Das Superpaper 33
Edited by Caleb Kelly
pub.November 2014
Materials
In the mid-1980s I vividly recall teaching myself Atari Basic from a fat manual. I wrote exceptionally basic code for my Atari 800XL, code that miraculously produced large pixels that moved across a screen, controlled by my joystick. These brightly coloured squares appeared, quite bizarrely, on the family TV set, and I was proud and excited that I could create this very simple ‘painting’ program.
The possibility of writing a simple program that was not all that far from more professional programming is very different to our present day situation. I cannot teach myself in a short time how to make a useful painting program, and why would I when we have very powerful applications available to us? In the ’00s we got used to having applications such as Photoshop, Pro Tools or After Effects do the work for us and most of us have no real sense how they do this work – I have absolutely no idea of what is behind the interface of these applications.

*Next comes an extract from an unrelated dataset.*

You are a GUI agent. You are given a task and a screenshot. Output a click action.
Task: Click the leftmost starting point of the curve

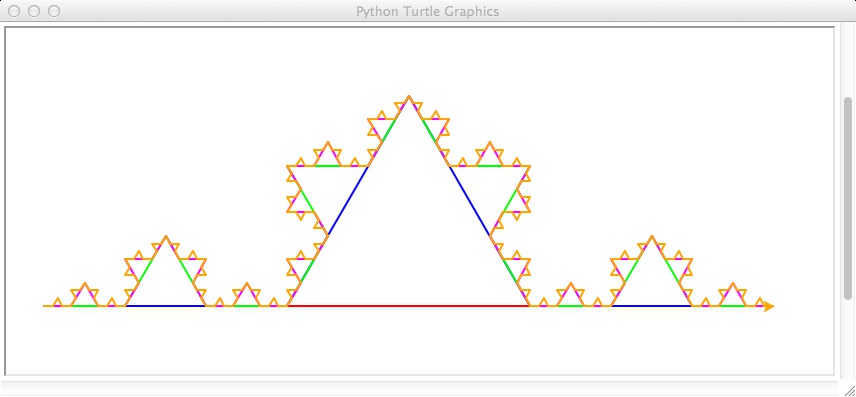tap(44, 306)
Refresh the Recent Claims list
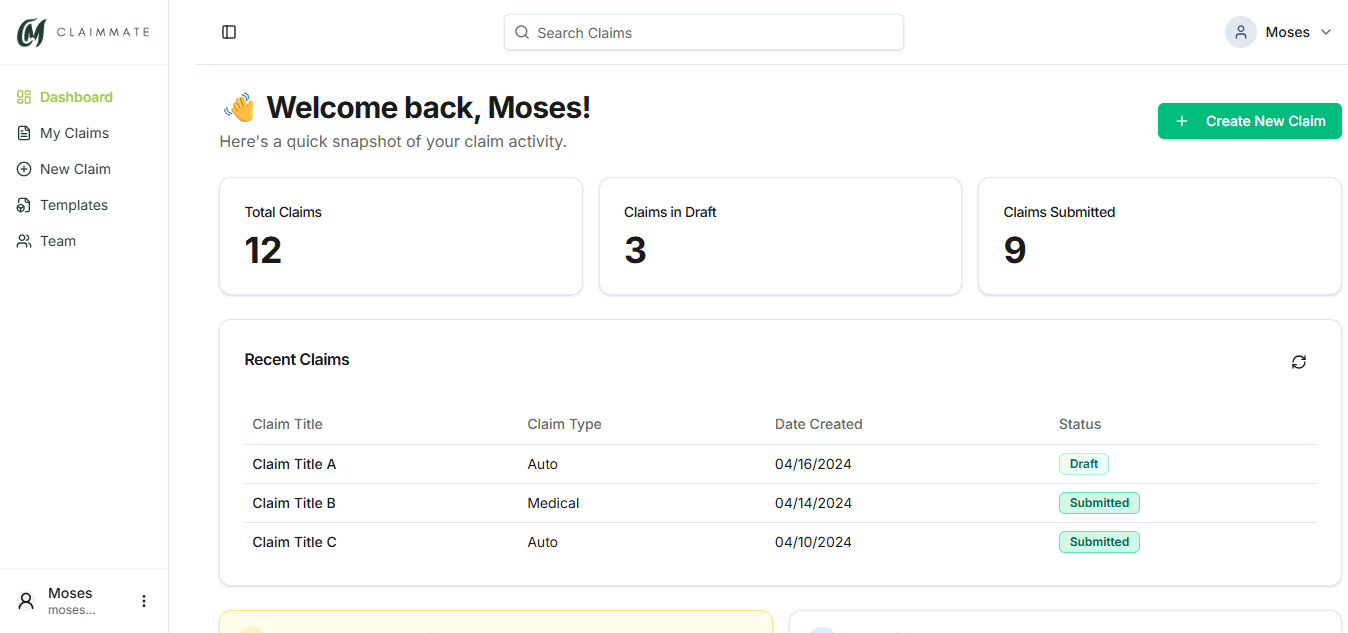Screen dimensions: 1348x633 pos(1298,361)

In recent years there has been a tangible shift back to making simple electronics and writing code, and with it a return to handmade electronics. There is an abundance of hardware and software available that helps us to build electronics and code; from Arduino to littleBits, MaKey MaKey to Ototo, Scratch to Python. Even the kids are getting into it, shoved along by the adored and addictive Minecraft game. The maker movement is swiftly gaining momentum, opening spaces for people to meet and learn to hack, make, share and hang out in tool sheds and around tables filled with electronics components. Recently I heard about a board game scene in Sydney where people not only design games, they laser cut the board game’s elements! This hands-on turn is pushing a return to material thinking after a decade of blankly staring at screens.

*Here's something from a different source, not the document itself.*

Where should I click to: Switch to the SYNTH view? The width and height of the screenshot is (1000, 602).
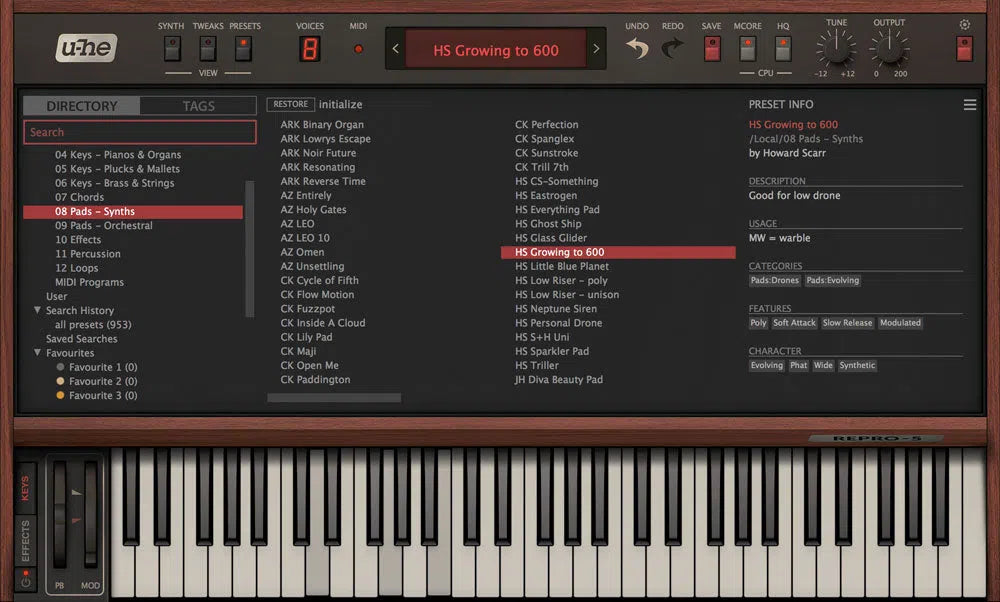172,47
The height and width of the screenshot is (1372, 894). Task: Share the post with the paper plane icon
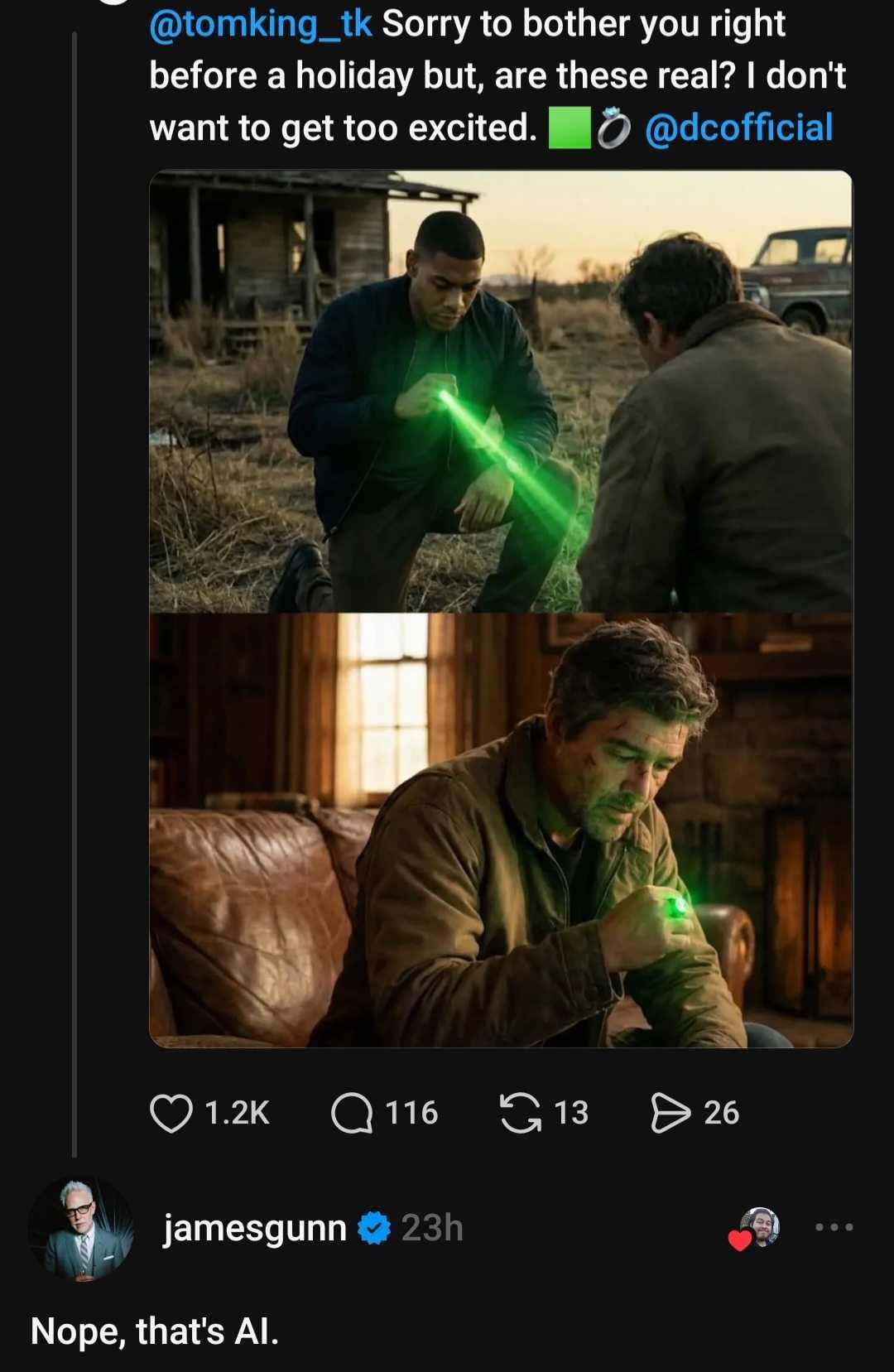670,1112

My specific area of research interest has, for a long time (20 odd years), been sound. Sound is not often thought of as material; it is after all created by wave-making events. Yet we often have a physical response to sound; we can feel it if it hits us hard enough. Recently, at the faculty formally known as COFA, two very physical sound events occurred within the Liquid Architecture 2014 festival. The first was the installation Bunghole, erected by Eric Demetriou. The work is an installation in which metal drums implode, producing a loud short sharp bang. The sound hits the audience and yet it is produced by the inward crumpling of the drums. This explosion/implosion has a strange effect on the mind and body, which expects such a sound to have an outward result. The second physical sound occurrence was produced by Hard Hat, the band of Peter Blamey and Kusum Normoyle (both represented in this issue of Das Superpaper). Hard Hat utilised two mighty guitar amps and the courtyard PA to produce a violent and physical noise that could be heard blocks away. As is always the case, some of the audience protected their hearing from the outburst by plugging their ears, yet there was nothing we could do to plug our bodies from the palpable sound waves massaging our inner organs.

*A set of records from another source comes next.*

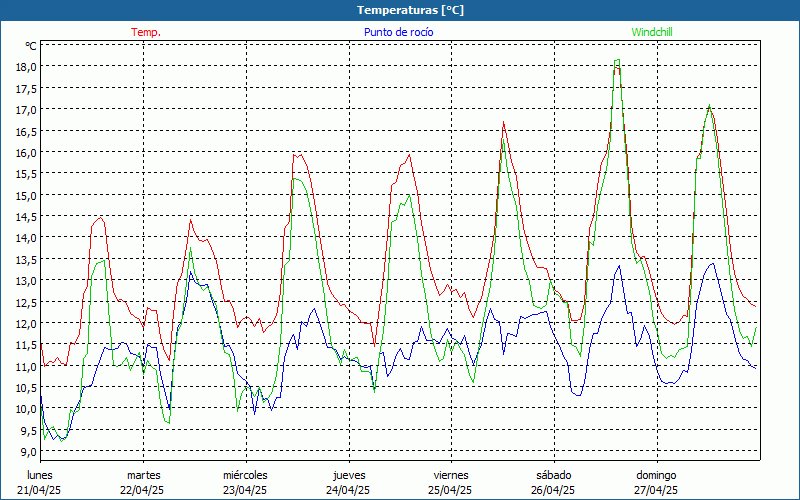The height and width of the screenshot is (500, 800).
Task: Select the blue Punto de rocío legend label
Action: 399,32
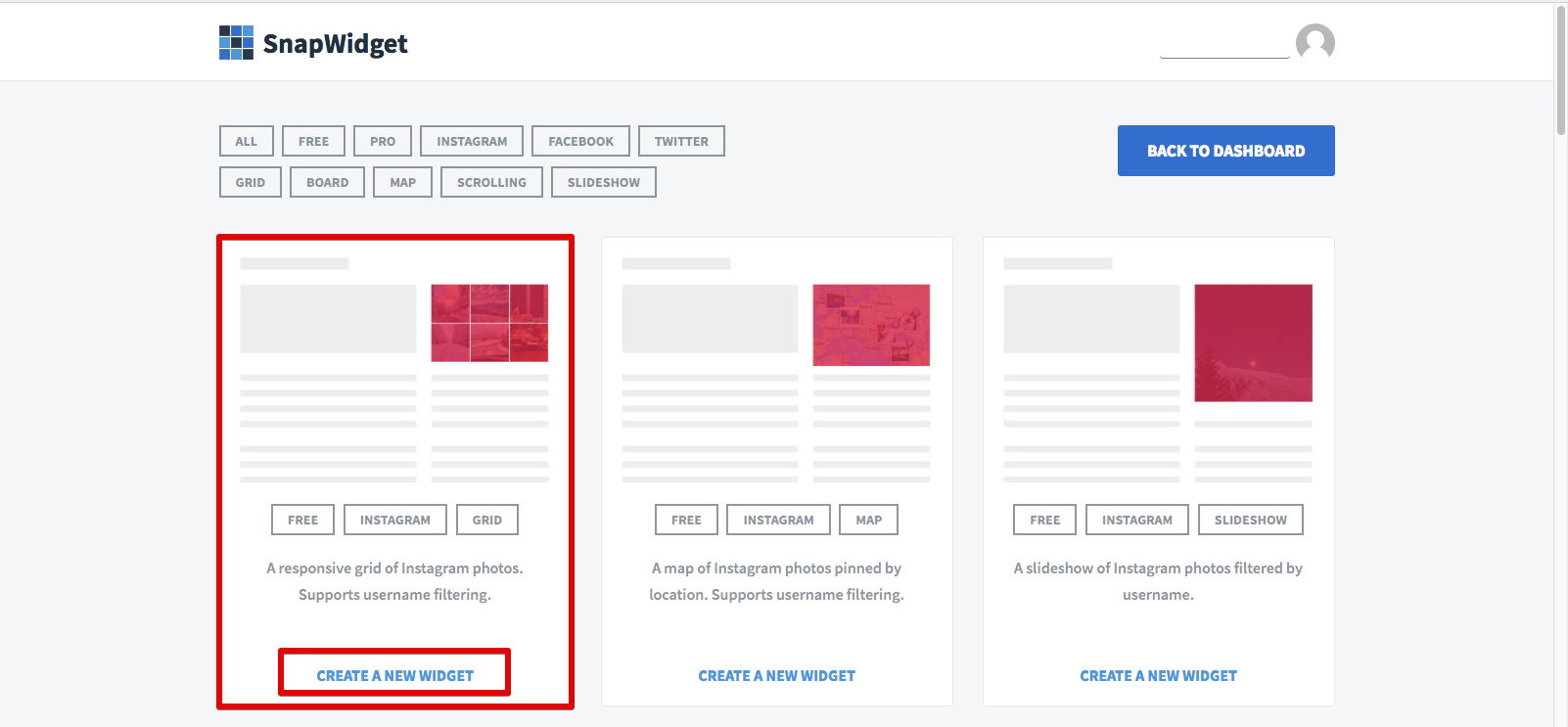Open the user profile avatar
This screenshot has width=1568, height=727.
pos(1314,43)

In this issue of Das Superpaper the authors have approached the theme of materials through an array of practices including art, media, music and text. The issues draws together a series of dialogues and conversations, short articles and page works that engage materials in a discourse that is multitudinous and far reaching. Most hail from Sydney and many are associated with the UNSW-based research group Sound and Materials. The group is focused on making and thinking about sound as a material component of arts practice. For the most part these researchers are producing sound not from within a ‘digital studio’ but rather through physical and material means.